STATED PROBLEM:
Copy the rows word for word, from the line containing "Given: Expand the" through the line containing "Looking at the", and leave the pictures out.

DATA LINES:
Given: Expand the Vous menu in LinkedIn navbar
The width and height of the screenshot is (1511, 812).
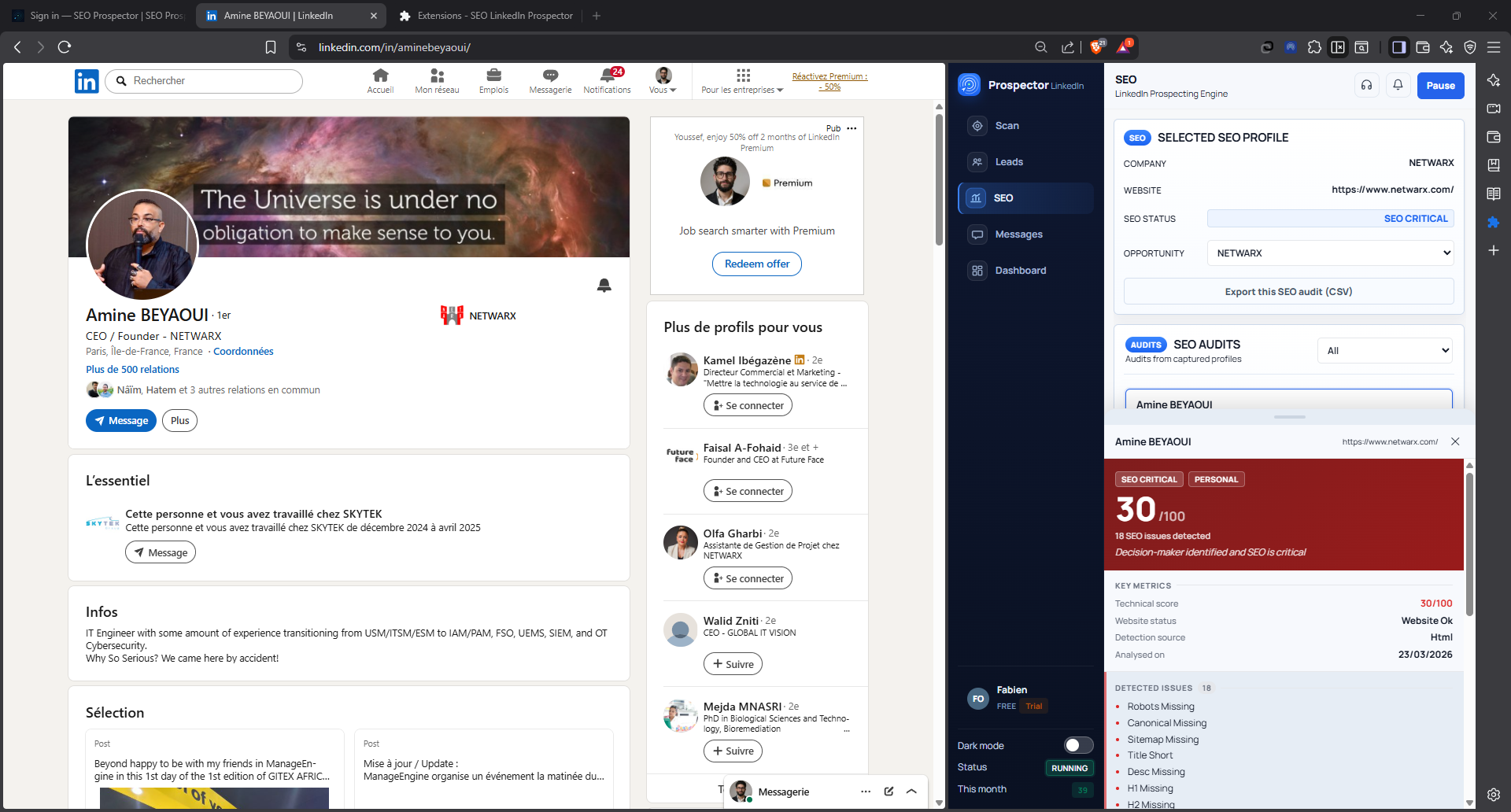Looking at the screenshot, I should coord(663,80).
==
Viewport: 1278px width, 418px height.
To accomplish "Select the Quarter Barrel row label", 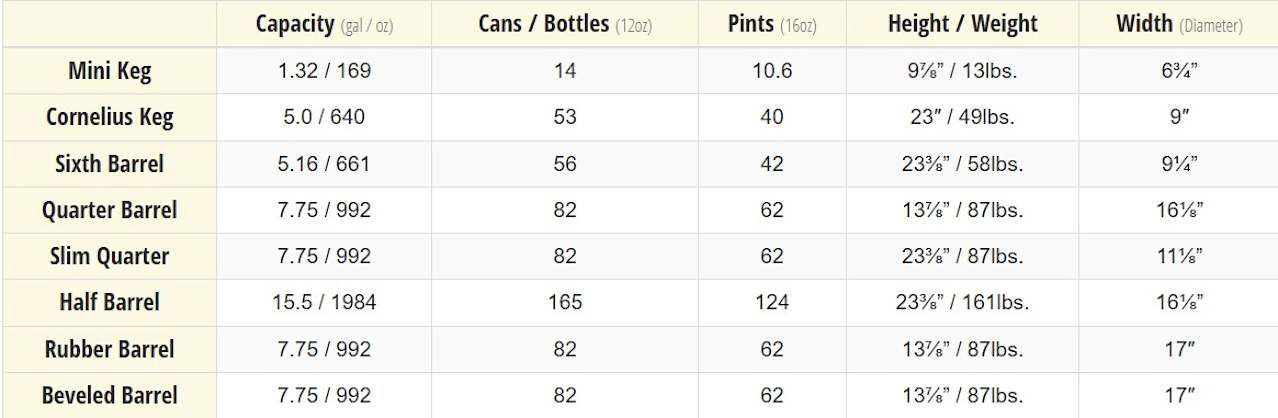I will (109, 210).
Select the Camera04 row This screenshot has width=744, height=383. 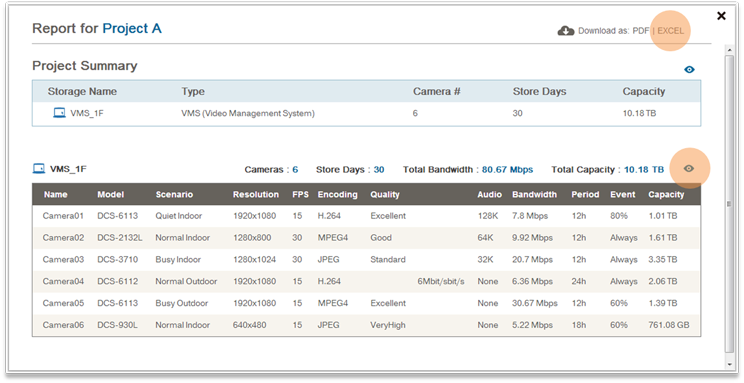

SOLVED EXERCISE:
Given: Expand the Vous menu in LinkedIn navbar
The width and height of the screenshot is (1511, 812).
Looking at the screenshot, I should coord(663,80).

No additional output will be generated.